## Start Task material
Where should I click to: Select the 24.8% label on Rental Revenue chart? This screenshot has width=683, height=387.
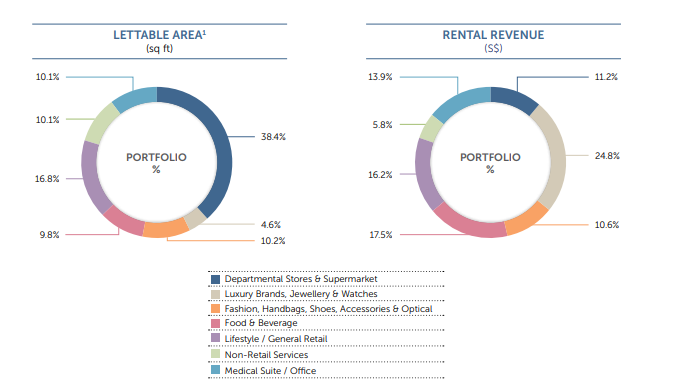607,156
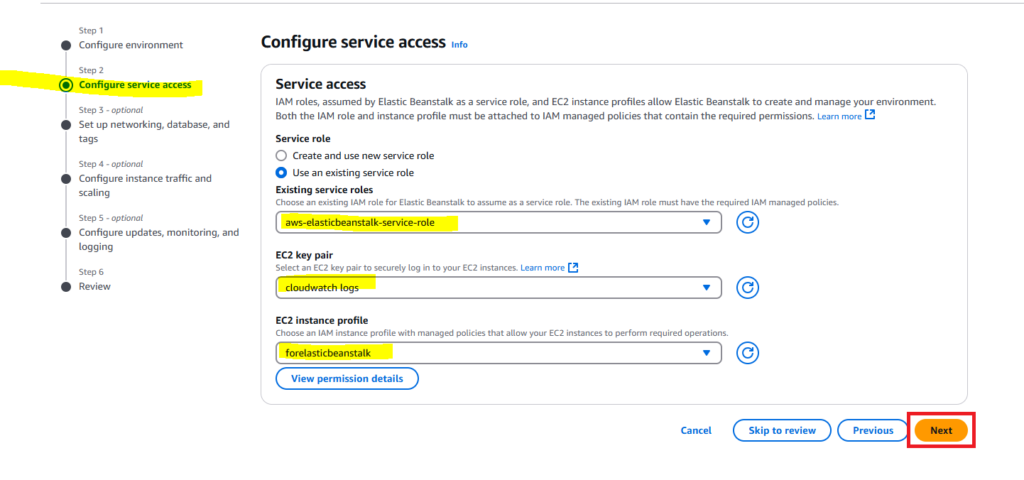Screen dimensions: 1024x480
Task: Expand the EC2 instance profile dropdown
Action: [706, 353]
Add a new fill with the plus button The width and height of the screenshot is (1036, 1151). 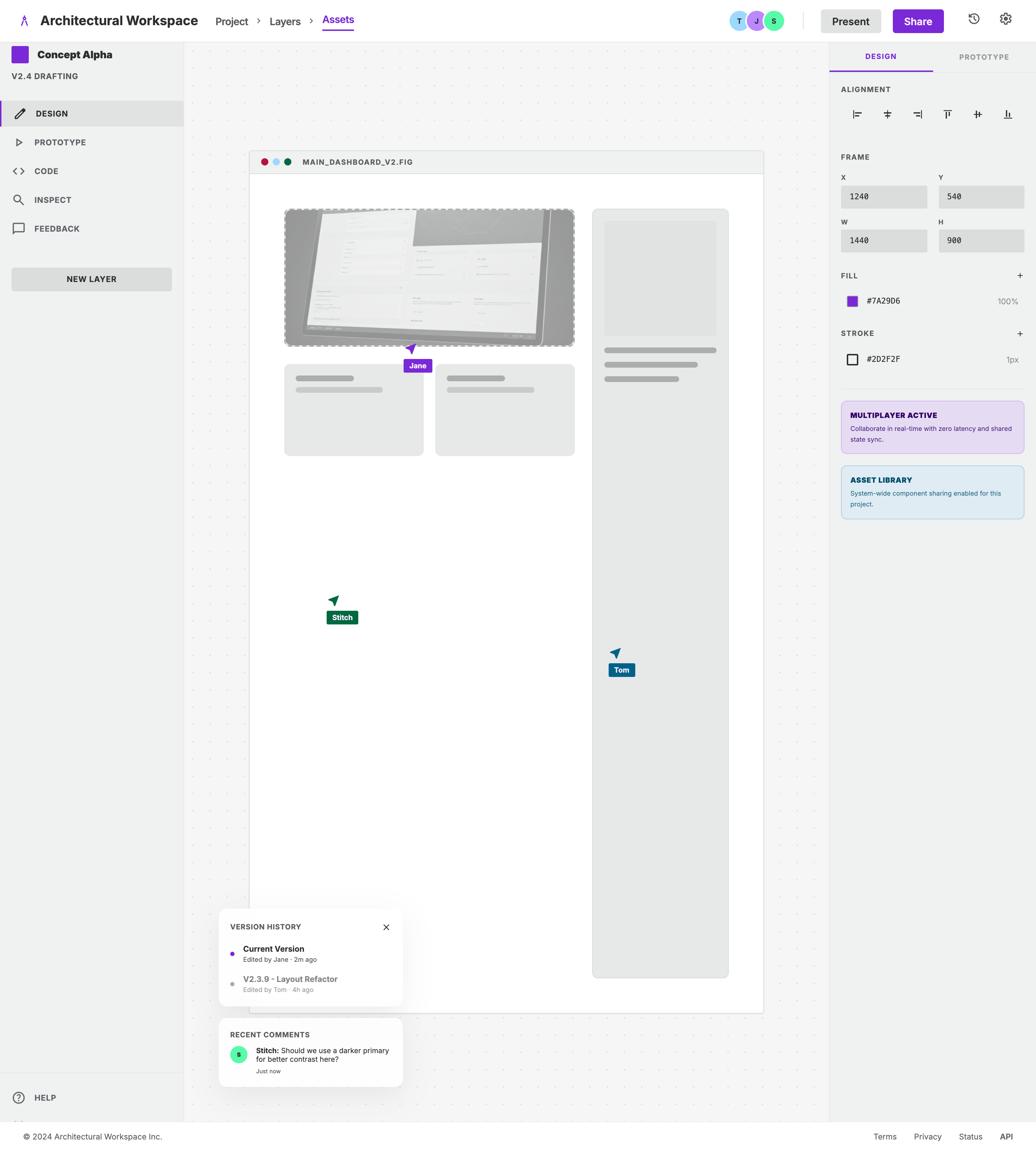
## End Task material
* [What you will do] Could you copy every record above word for word, leaving the pictures out of your answer?

* [Response]
Where should I click to: Select the 24.8% label on Rental Revenue chart? This screenshot has width=683, height=387.
607,156
Screen dimensions: 1024x480
Task: Expand the EC2 instance profile dropdown
Action: [706, 353]
Add a new fill with the plus button The width and height of the screenshot is (1036, 1151). 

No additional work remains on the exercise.